Everything Everywhere All at Once’ racconta il tema del multiverso in chiave opposta a quella dei film a grosso impatto commerciale, come può essere il recente ‘Doctor Strange’ di Scott Derrickson e lo fa contrapponendo brillanti riflessioni sull’esistenzialismo e veri e propri sketch comici. Il vero punto di forza del film è riuscire ad evitare spiegazioni di natura filosofica per concentrarsi maggiormente sulla quotidianità. Fin dalla prima scena, la protagonista, Evelyn Wang, è mostrata come una donna qualsiasi: gestrice di una lavanderia a gettoni, conduce una vita ordinaria e priva di stimoli. Tra il rapporto precario con il marito, la relazione difficile con la figlia e i legami complessi con il padre sembra quasi ‘forzato’ pensare che possa trattarsi di un vero e proprio film fantascientifico. Ciononostante è proprio durante una di queste scene di vita monotona – ossia l’incontro con l’impiegata dell’agenzia delle entrate – che la narrazione compie un salto attraverso la dimensione del multiverso e si sviluppa in una serie di eventi che mostrano tutte le possibili varianti del nostro universo, sfociando addirittura nel bizzarro. Tra i classici tropi narrativi che accompagnano il film, come il cattivo onnipresente che ha i mano le sorti dell’universo, e i temi più verosimili e rappresentativi della nostra stessa realtà, i Daniels riescono a combinare assieme vari elementi senza mai appesantire il film. Le scene ricorrono abbondantemente alle citazioni di altre pellicole, da ‘2001, Odissea nello spazio’ a ‘Ratatouille’, fino a raggiungere il romanticismo del classico ‘In the Mood for Love’ di Wong Kar-Wai. Quello che potrebbe apparire una sorta di guazzabuglio visuale di riferimenti a terzi, in realtà riesce, pur nella sua caoticità, a rimanere fedele alla premessa iniziale fino alla fine.

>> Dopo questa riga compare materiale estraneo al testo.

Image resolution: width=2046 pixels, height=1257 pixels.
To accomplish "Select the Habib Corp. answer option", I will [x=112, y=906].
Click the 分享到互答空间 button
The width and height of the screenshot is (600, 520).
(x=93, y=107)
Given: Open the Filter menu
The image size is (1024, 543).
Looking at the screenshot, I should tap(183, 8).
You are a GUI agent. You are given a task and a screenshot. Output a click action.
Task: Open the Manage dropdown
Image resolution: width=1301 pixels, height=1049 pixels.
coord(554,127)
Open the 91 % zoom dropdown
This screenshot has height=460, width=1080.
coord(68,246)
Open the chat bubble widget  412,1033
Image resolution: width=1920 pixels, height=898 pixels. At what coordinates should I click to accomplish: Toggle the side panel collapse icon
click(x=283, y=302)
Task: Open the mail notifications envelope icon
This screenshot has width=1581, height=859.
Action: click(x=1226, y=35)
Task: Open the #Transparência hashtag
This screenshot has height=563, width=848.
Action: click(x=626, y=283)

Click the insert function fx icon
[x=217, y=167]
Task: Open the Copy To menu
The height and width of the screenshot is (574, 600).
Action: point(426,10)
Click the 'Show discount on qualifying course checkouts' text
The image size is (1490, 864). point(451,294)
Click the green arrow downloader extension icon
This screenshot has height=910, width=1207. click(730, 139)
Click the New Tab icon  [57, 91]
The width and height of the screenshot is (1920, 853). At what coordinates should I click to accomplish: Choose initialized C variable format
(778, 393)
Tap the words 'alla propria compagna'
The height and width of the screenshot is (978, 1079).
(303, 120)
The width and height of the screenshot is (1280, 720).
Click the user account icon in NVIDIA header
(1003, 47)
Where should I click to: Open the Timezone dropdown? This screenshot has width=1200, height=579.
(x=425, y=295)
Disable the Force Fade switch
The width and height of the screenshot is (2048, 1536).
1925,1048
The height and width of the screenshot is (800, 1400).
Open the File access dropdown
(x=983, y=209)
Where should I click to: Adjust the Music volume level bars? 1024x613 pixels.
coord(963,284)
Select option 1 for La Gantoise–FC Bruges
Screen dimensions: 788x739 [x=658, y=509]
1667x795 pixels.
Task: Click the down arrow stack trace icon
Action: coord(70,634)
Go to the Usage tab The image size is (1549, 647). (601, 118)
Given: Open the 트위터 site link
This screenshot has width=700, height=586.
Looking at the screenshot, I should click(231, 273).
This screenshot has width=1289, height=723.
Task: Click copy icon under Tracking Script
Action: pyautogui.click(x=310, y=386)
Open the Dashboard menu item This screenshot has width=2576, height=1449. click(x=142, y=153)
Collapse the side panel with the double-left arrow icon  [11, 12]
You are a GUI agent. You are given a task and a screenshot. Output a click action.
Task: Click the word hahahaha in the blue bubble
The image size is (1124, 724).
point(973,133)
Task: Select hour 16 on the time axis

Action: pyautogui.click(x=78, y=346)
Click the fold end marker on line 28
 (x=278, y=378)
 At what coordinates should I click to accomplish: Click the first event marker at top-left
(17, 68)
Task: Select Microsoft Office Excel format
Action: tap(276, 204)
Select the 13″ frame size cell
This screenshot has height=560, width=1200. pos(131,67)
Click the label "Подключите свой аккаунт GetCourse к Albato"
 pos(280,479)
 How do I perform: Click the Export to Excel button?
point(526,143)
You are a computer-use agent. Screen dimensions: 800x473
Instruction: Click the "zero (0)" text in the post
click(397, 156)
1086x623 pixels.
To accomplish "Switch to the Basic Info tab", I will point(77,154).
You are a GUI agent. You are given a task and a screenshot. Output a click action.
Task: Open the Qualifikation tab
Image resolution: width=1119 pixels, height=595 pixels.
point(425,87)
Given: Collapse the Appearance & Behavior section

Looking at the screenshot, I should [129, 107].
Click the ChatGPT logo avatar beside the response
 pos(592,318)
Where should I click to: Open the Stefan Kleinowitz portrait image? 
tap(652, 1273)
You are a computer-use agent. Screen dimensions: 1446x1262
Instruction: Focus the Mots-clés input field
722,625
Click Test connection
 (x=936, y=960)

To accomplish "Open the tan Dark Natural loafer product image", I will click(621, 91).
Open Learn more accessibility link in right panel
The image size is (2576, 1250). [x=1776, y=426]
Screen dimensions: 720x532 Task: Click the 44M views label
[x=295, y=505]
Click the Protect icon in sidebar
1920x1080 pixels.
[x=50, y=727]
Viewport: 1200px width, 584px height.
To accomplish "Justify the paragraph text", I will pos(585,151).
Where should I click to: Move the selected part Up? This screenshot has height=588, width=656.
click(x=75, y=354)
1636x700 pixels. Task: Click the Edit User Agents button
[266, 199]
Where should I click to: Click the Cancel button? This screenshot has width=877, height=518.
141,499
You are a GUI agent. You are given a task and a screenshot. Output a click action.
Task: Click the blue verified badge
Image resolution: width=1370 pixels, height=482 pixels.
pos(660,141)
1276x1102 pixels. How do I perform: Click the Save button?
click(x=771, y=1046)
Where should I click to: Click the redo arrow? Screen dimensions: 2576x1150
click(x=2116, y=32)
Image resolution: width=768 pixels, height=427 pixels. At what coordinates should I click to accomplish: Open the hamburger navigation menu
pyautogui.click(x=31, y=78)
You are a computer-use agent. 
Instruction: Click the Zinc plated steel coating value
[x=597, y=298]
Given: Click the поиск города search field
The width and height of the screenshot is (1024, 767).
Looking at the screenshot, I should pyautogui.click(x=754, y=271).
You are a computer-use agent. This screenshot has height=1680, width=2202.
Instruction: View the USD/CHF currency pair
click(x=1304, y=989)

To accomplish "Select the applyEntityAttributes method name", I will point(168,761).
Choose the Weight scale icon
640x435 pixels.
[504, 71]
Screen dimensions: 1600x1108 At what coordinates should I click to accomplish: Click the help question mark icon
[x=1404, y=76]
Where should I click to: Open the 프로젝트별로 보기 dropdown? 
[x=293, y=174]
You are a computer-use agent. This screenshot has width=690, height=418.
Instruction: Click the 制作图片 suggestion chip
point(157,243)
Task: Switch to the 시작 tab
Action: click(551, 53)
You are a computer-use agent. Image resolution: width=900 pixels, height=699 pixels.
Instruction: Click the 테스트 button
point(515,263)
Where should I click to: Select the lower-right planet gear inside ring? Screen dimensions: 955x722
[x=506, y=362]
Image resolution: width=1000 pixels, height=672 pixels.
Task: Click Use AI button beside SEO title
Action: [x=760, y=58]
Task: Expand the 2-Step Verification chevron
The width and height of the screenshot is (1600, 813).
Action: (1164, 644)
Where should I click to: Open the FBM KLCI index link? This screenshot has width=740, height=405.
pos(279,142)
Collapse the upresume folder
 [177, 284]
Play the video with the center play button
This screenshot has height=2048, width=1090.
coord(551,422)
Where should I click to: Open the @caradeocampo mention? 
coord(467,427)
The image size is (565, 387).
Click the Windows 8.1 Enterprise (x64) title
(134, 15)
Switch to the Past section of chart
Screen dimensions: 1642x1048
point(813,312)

La cura meticolosa dei dettagli della scenografia quasi artigianale stupisce, considerando che la maggior parte degli effetti visivi sono stati creati da un piccolo team di sei artisti, sotto la guida di Zak Stoltz. Il tutto è accompagnato dalla perfetta performance di Michelle Yeoh, che rende impossibile staccare gli occhi dallo schermo, accompagnandoci attraverso mondi di “ordinaria” follia, dove l’irrazionalità diventa protagonista.

Sicuramente il film merita di essere visto per valutare se davvero i 7 oscar siano meritati, io penso che lo siano. Agli spettatori il giudizio finale.